■ TASK OBJECTIVE ■
Please restate, exactly, only the lines from the beginning of the listing below through the line containing "Task: Select the", with the pictures left out.

■ DATA FOR THIS EXERCISE ■
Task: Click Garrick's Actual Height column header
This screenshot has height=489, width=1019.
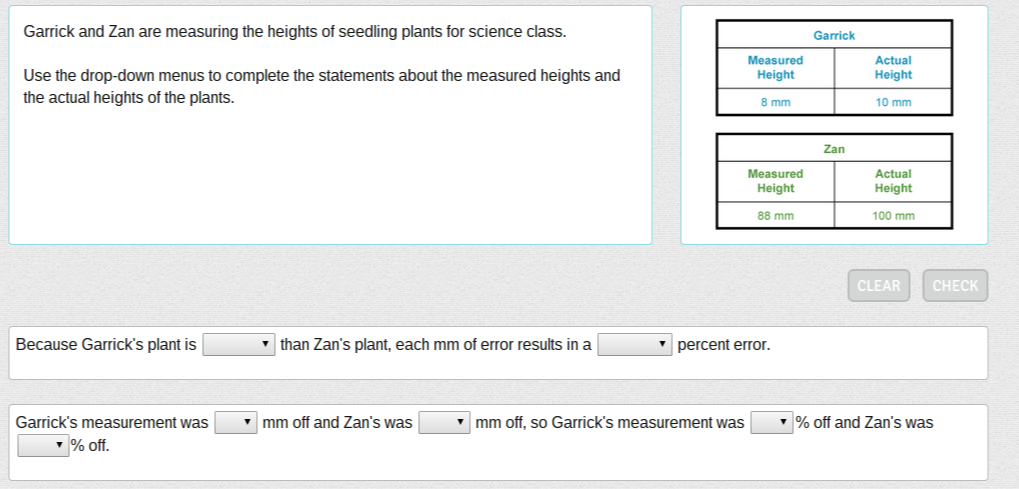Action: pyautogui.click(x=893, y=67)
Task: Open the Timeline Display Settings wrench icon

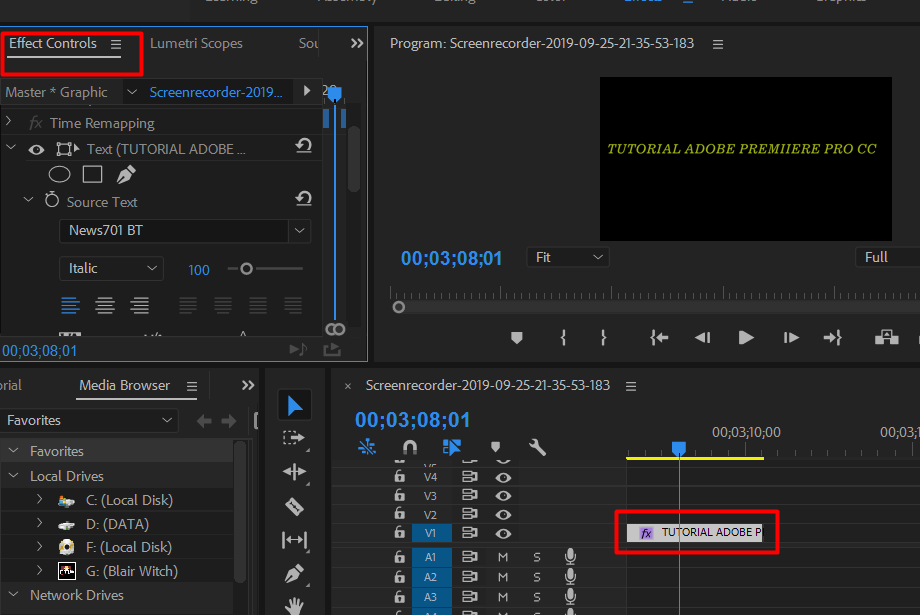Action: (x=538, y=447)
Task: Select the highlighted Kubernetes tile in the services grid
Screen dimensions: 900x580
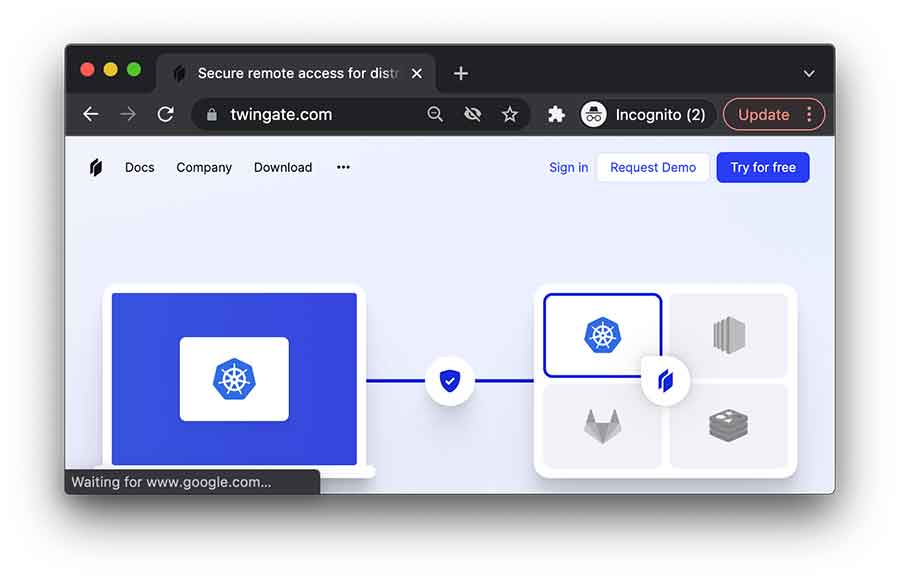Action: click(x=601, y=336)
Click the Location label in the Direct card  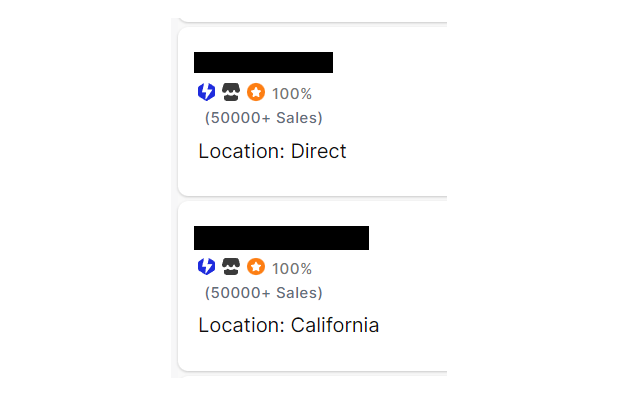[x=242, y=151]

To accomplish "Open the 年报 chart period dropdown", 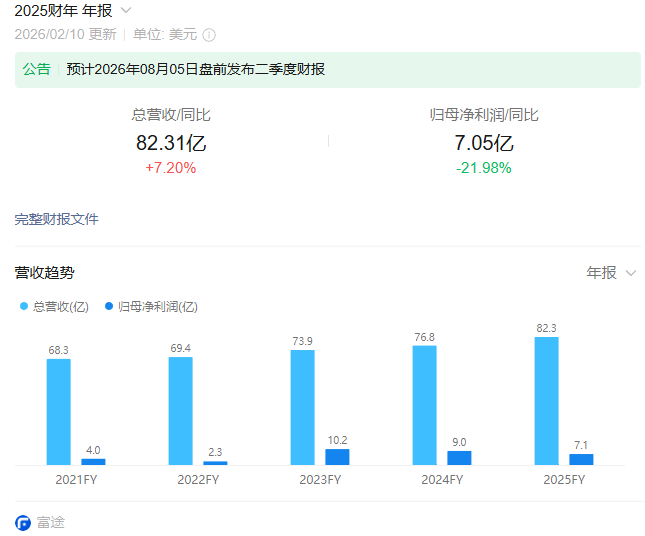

■ EXERCISE SOLUTION ■
Task: Click Garrick's Actual Height column header
This screenshot has height=489, width=1019.
Action: pyautogui.click(x=893, y=67)
Task: Open the Timeline Display Settings wrench icon

Action: (x=538, y=447)
Task: Select the highlighted Kubernetes tile in the services grid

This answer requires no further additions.